Per affrontare le dipendenze come si può strutturare un lavoro in rete che sia organico e realmente integrato tra i servizi e le altre risorse presenti sul territorio: scuole, associazioni di volontariato, parrocchie, cooperative sociali, datori di lavoro?
Per un vero lavoro in rete occorre fondare un’alleanza a monte dei servizi. Occorre riconoscersi insieme in una comunità territoriale prima ancora che in una comunità professionale. Le reti finora sono state intese come una federazione di repubbliche indipendenti, con tutti i limiti ed i fallimenti del caso. Bisogna invece partire dalla condivisione di un bene comune che in questo caso è la rete delle relazioni comunitarie. Il popolo è entità concreta e non ideologica, quando esiste la cura reciproca, quando gli specialismi dialogano intimamente con interlocutori non specialistici. L’essenza di una vera comunità è il dialogo permanente e paritario tra persone che svolgono una funzione specializzata e comuni cittadini che non sono destinatari ma interlocutori di chi svolge un servizio.
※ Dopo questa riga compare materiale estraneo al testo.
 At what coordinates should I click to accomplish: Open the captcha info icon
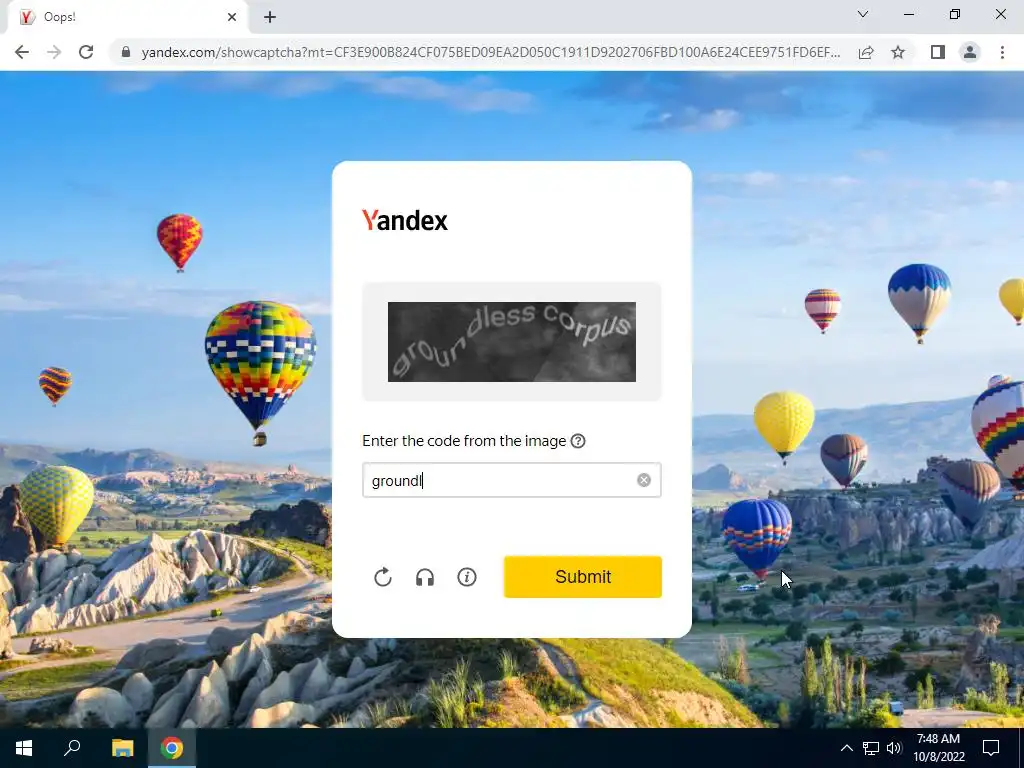(x=466, y=577)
Ogni servizio ha una sua logica specifica legata alle tecniche che deve usare in relazione alla propria missione , ma tutti i servizi devono operare come parte di una comunità e come fondatori di quella comunità. Finché i servizi operano come avamposti dello Stato in territori non toccati dalla grazia, le reti non funzionano e se funzionano lo fanno a difesa di sé - di una identità professionale fine a se stessa - e non a sostegno della comunità di vita.
Da dove partire per avviare percorsi di recupero di giovani e giovanissimi che vivono forme di dipendenza e di disagio sociale?
Bisogna che in ogni quartiere, in ogni unità territoriale per la quale si possa ipotizzare uno spazio per relazioni comunitarie, ci sia un centro di promozione della socialità che non sia solo giovanile, ma riguardi tutti i cittadini che sentono il desiderio di stabilire relazioni di comunità, un luogo che promuova iniziative e non si limiti ad aggregare, un luogo cin cui si possa realizzare un incontro autentico tra le generazioni. In questo “brodo di coltura” comunitaria possono operare servizi specializzati che aiutano e sostengono i giovani nel trovare la strada della significanza.